Although the data below holds other lines too, output only those from the line with "Given: Click the Undefined symbols text field" up to and including the line with "Given: Click the multithread score 31702", exactly as they appear.

Recorded data
════════════════════

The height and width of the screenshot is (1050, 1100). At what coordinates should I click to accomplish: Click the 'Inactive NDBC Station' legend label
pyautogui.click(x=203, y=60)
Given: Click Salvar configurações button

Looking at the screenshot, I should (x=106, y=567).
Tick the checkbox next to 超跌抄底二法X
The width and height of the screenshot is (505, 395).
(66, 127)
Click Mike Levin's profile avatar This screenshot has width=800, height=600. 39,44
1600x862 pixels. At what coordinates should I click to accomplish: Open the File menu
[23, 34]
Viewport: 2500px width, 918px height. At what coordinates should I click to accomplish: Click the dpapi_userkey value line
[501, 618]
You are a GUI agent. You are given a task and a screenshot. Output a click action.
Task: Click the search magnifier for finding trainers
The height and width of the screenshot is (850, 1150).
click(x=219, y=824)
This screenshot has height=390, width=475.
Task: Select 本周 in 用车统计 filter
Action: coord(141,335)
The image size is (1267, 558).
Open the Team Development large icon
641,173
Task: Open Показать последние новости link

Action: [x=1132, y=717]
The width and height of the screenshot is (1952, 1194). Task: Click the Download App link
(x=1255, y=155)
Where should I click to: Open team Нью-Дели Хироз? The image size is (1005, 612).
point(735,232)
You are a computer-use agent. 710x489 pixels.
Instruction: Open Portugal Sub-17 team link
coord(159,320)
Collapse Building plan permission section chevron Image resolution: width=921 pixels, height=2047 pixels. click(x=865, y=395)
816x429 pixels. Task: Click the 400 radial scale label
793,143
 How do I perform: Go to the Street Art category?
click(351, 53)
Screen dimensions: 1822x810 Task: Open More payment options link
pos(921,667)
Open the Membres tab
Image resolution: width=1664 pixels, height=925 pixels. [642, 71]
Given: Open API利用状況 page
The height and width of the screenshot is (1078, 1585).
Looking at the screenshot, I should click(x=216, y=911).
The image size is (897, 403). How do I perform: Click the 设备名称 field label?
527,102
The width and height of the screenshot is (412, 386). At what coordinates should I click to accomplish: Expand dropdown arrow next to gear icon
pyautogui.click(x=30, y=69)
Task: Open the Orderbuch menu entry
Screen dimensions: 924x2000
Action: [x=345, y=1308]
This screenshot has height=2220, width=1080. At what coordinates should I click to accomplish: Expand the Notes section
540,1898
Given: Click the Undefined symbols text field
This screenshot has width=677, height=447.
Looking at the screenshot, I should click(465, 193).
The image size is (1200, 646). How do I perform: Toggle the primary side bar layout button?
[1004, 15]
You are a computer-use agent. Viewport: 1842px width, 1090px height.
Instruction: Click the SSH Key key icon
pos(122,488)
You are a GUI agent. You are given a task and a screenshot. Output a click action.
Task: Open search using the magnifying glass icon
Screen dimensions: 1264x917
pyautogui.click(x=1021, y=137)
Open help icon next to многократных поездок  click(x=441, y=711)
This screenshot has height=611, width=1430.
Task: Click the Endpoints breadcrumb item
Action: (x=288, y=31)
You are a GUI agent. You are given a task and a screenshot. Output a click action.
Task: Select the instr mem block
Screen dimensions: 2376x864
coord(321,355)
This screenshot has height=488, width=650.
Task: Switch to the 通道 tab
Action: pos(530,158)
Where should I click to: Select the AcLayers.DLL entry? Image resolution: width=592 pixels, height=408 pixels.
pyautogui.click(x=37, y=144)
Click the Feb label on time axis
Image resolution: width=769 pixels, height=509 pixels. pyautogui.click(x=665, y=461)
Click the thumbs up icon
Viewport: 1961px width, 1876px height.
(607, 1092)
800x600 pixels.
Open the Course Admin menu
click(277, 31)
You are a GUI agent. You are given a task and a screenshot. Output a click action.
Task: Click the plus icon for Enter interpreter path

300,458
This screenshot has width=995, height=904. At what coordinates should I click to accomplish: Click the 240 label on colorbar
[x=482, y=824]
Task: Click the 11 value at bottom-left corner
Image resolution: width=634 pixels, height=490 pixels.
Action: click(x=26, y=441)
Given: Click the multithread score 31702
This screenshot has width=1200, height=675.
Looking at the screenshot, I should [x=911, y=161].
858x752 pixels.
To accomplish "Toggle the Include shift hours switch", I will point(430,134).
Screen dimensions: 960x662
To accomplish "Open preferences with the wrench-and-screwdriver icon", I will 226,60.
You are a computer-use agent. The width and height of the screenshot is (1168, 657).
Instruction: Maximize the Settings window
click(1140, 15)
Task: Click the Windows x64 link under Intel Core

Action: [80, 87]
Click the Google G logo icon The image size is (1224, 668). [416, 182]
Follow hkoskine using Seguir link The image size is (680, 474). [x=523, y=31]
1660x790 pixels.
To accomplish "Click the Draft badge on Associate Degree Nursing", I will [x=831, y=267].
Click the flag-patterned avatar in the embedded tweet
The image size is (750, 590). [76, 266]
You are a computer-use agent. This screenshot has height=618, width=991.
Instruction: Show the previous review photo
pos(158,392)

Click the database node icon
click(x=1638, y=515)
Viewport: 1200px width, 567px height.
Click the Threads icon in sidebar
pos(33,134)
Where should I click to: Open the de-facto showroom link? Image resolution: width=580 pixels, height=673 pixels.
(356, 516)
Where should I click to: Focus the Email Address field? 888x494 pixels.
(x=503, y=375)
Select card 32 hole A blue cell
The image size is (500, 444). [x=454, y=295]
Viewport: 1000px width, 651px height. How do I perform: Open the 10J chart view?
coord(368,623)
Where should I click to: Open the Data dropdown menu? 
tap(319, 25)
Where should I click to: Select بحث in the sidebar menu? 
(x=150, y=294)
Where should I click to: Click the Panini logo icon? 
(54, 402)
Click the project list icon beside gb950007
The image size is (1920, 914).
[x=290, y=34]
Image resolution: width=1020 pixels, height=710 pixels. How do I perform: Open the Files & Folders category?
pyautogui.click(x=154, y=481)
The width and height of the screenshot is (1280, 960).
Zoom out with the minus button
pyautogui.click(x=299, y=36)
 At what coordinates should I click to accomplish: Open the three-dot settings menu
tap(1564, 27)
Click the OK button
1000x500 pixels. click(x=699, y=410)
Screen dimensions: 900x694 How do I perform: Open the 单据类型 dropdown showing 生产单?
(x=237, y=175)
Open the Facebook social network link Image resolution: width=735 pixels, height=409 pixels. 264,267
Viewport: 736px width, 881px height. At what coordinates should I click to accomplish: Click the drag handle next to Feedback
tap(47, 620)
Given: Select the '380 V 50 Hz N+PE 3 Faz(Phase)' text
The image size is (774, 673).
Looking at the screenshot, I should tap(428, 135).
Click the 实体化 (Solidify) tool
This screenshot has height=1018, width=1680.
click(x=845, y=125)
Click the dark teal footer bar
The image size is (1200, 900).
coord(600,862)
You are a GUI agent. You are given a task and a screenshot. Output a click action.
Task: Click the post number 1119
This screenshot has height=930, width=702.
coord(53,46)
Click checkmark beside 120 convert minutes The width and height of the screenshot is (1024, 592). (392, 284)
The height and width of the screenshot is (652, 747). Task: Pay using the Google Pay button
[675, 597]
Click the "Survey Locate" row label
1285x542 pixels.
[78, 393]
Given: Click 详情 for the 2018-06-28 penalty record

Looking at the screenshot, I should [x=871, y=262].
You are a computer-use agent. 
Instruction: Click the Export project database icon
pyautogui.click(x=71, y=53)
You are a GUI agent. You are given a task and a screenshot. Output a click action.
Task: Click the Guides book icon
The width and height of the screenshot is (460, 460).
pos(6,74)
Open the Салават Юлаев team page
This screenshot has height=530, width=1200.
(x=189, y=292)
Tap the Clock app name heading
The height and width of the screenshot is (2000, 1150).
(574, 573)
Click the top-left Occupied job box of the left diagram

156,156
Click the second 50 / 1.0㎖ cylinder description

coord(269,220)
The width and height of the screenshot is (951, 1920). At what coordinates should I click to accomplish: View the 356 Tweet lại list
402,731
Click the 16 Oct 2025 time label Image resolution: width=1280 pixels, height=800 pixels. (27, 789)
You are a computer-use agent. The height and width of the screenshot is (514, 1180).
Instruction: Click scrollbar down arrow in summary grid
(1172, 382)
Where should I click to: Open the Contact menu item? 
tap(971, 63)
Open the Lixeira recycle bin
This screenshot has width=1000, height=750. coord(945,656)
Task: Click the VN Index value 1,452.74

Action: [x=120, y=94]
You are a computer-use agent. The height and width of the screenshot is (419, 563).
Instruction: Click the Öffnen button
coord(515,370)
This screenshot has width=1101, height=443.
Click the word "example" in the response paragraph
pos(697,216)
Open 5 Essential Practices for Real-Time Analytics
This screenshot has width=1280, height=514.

════════════════════

→ **Task output**
Given: Click the Undefined symbols text field
This screenshot has width=677, height=447.
Looking at the screenshot, I should click(465, 193).
The image size is (1200, 646). How do I perform: Toggle the primary side bar layout button?
[1004, 15]
You are a computer-use agent. Viewport: 1842px width, 1090px height.
Instruction: Click the SSH Key key icon
pos(122,488)
You are a GUI agent. You are given a task and a screenshot. Output a click action.
Task: Open search using the magnifying glass icon
Screen dimensions: 1264x917
pyautogui.click(x=1021, y=137)
Open help icon next to многократных поездок  click(x=441, y=711)
This screenshot has height=611, width=1430.
Task: Click the Endpoints breadcrumb item
Action: (x=288, y=31)
You are a GUI agent. You are given a task and a screenshot. Output a click action.
Task: Select the instr mem block
Screen dimensions: 2376x864
coord(321,355)
This screenshot has height=488, width=650.
Task: Switch to the 通道 tab
Action: pos(530,158)
Where should I click to: Select the AcLayers.DLL entry? Image resolution: width=592 pixels, height=408 pixels.
pyautogui.click(x=37, y=144)
Click the Feb label on time axis
Image resolution: width=769 pixels, height=509 pixels. pyautogui.click(x=665, y=461)
Click the thumbs up icon
Viewport: 1961px width, 1876px height.
(607, 1092)
800x600 pixels.
Open the Course Admin menu
click(277, 31)
You are a GUI agent. You are given a task and a screenshot. Output a click action.
Task: Click the plus icon for Enter interpreter path

300,458
This screenshot has width=995, height=904. At what coordinates should I click to accomplish: Click the 240 label on colorbar
[x=482, y=824]
Task: Click the 11 value at bottom-left corner
Image resolution: width=634 pixels, height=490 pixels.
Action: click(x=26, y=441)
Given: Click the multithread score 31702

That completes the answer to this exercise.